To evaluate the efficacy and safety of RI vs ST in patients with PV, focusing on hematologic response, molecular response, adverse events (AEs), and thrombotic risk.
This Preferred Reporting Items for Systematic Reviews and Meta-Analyses-compliant meta-analysis included randomized controlled trials comparing RI to ST in adult PV patients. PubMed, EMBASE, ClinicalTrials.gov, and ScienceDirect were searched from inception to July 2025. Outcomes included complete hematological response (CHR), molecular response, AEs leading to discontinuation, JAK2V617F allele burden, thrombotic events, and phlebotomy frequency. Pooled odds ratios (ORs) and MD with 95% confidence intervals (95%CIs) were calculated using random-effects models. Risk of bias was assessed with Cochrane RoB 2; evidence certainty was evaluated via GRADE.

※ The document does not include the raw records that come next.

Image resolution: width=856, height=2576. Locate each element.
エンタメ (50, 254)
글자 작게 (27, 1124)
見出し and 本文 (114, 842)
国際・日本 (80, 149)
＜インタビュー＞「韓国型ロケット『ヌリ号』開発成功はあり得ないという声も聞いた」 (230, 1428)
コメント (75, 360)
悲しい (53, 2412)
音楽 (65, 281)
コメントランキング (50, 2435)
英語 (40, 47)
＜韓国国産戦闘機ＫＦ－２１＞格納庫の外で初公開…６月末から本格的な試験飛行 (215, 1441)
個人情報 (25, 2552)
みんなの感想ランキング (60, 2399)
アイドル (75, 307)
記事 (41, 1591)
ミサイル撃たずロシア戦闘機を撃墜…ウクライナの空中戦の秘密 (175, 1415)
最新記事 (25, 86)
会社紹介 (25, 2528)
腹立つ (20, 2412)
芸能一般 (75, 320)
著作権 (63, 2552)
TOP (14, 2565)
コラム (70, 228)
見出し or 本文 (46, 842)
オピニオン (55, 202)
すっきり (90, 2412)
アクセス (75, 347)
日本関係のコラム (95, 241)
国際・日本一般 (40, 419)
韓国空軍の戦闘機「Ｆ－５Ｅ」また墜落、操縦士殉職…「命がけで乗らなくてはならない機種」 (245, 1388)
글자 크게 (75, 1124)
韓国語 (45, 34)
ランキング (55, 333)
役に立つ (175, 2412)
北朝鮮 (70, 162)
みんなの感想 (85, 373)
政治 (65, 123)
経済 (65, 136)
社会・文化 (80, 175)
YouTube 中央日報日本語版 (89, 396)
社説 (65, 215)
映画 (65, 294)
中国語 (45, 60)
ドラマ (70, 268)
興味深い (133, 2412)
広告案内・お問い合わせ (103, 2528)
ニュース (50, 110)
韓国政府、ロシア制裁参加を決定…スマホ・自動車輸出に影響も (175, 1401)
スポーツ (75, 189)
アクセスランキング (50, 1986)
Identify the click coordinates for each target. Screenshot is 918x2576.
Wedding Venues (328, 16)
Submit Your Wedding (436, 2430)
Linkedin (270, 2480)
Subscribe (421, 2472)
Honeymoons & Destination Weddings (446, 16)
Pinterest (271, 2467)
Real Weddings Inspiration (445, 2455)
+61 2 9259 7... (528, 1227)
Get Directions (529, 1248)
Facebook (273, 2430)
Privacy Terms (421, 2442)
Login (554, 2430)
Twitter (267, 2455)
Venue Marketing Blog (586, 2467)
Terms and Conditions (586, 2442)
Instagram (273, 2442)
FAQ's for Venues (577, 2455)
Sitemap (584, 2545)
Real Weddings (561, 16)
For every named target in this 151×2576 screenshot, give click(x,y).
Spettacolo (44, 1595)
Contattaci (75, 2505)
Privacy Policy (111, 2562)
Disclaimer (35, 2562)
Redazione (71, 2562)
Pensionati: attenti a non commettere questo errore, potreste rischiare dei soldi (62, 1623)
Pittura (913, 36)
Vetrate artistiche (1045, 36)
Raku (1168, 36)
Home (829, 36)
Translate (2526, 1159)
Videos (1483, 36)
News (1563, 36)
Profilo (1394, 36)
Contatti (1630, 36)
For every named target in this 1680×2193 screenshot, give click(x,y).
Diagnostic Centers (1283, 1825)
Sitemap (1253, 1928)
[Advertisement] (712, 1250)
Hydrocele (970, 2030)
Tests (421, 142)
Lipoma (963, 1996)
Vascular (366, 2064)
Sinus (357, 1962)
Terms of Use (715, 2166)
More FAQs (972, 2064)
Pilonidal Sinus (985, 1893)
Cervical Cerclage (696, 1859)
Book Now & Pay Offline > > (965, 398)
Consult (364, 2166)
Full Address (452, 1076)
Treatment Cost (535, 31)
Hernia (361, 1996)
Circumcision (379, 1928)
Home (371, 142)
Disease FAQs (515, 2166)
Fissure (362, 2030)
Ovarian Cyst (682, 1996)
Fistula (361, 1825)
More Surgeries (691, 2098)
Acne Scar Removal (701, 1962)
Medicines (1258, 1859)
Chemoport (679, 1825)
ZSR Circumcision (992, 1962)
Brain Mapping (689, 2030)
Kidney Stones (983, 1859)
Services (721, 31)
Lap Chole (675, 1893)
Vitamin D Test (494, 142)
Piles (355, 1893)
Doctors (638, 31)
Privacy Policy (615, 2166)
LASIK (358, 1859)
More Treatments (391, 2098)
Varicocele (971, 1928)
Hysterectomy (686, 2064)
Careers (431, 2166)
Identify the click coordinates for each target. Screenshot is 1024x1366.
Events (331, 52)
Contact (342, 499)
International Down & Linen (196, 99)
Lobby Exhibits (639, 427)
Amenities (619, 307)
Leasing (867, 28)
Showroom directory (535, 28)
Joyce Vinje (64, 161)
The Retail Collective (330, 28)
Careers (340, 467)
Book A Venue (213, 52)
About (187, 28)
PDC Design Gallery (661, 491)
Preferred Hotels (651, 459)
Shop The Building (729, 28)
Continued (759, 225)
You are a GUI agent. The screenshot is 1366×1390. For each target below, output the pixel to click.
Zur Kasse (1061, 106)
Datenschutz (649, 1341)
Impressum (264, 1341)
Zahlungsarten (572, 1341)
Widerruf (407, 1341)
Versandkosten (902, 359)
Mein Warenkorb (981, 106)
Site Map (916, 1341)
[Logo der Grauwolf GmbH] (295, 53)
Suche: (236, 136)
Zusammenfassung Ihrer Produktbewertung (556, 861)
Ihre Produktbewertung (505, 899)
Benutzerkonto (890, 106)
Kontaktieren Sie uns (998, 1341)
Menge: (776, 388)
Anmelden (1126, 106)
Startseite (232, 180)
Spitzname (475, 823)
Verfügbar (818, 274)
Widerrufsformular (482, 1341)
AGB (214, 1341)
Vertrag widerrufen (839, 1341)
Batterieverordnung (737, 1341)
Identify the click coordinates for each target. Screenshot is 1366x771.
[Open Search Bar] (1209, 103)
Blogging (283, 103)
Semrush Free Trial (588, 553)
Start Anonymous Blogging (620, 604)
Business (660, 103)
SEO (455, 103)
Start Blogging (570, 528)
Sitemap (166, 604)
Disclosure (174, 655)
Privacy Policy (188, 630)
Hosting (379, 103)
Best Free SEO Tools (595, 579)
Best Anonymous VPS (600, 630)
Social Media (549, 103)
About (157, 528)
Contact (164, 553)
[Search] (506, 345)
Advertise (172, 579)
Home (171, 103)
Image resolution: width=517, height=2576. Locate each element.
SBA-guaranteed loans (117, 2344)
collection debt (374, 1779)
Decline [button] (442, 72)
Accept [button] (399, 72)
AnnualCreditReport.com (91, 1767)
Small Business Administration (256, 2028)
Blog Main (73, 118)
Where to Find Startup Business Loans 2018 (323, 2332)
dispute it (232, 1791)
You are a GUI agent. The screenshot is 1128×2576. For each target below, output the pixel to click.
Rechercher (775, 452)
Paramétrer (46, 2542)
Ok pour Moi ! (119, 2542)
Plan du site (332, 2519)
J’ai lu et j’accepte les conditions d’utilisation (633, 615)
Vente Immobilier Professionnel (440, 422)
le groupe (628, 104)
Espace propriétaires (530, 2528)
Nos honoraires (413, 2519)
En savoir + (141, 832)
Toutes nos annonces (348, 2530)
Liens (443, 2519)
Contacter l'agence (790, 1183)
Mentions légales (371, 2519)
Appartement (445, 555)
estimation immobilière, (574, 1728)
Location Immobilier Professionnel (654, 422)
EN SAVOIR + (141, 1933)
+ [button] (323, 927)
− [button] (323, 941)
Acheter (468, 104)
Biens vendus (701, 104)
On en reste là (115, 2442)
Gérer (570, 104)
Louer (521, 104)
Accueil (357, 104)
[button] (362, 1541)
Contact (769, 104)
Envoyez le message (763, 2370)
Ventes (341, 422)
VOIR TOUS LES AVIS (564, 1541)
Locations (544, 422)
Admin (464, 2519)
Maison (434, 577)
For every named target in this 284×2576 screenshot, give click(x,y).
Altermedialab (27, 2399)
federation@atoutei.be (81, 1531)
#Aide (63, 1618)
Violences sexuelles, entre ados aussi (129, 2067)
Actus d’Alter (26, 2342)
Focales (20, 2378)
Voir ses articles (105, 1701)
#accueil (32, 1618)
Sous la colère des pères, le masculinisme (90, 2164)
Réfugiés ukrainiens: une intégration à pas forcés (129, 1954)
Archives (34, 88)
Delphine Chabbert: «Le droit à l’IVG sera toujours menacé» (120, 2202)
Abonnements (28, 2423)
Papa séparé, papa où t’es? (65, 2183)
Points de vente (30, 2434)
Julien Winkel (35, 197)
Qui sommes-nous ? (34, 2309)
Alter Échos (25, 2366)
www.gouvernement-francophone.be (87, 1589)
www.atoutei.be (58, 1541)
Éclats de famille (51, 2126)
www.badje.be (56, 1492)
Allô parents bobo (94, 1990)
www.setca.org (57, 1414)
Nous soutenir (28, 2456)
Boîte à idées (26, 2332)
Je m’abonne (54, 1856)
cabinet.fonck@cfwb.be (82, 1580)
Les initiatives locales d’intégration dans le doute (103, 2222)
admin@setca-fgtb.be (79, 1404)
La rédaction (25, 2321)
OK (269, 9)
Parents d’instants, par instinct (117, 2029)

Five studies involving 477 RI and 456 ST patients were included. RI significantly improved CHR (OR = 2.14, 95%CI: 1.18-3.88, P = 0.002) and molecular response (OR = 4.37, 95%CI: 0.99-19.38, P = 0.05), with substantial heterogeneity (I² = 76% and I² = 93%, respectively). AEs leading to discontinuation were higher with RI (OR = 3.89, 95%CI: 1.90-7.97, P = 0.0002; I² = 0%). No significant differences were observed in JAK2V617F allele burden (MD = -7.46, 95%CI: -21.12 to 6.20, P = 0.28; I² = 90%) or thrombotic events (OR = 0.93, 95%CI: 0.45-1.90, P = 0.83; I² = 0%). RI reduced phlebotomy frequency (MD = -1.52, 95%CI: -2.37 to -0.67, P = 0.0005; I² = 0%). Most studies had low to moderate risk of bias; evidence certainty was moderate for CHR and AEs, low for molecular response and thrombotic events, and very low for allele burden.
RI offers superior hematologic and molecular responses compared to ST in PV but is associated with higher discontinuation rates due to AEs. Comparable thrombotic risk and reduced phlebotomy needs highlight its potential, though tolerability requires careful management. The high heterogeneity in certain outcomes and potential for publication bias warrant cautious interpretation of these findings. Further long-term studies are needed to optimize dosing and patient selection.
Core Tip: Ropeginterferon alfa-2b significantly enhances complete hematologic and molecular responses in polycythemia vera compared to standard therapy, reducing phlebotomy needs without increasing thrombotic risk. However, higher adverse event-related discontinuations necessitate careful patient monitoring. Despite robust study designs, heterogeneity and potential publication bias warrant cautious interpretation. Long-term studies are essential to refine dosing and improve tolerability for optimal patient outcomes.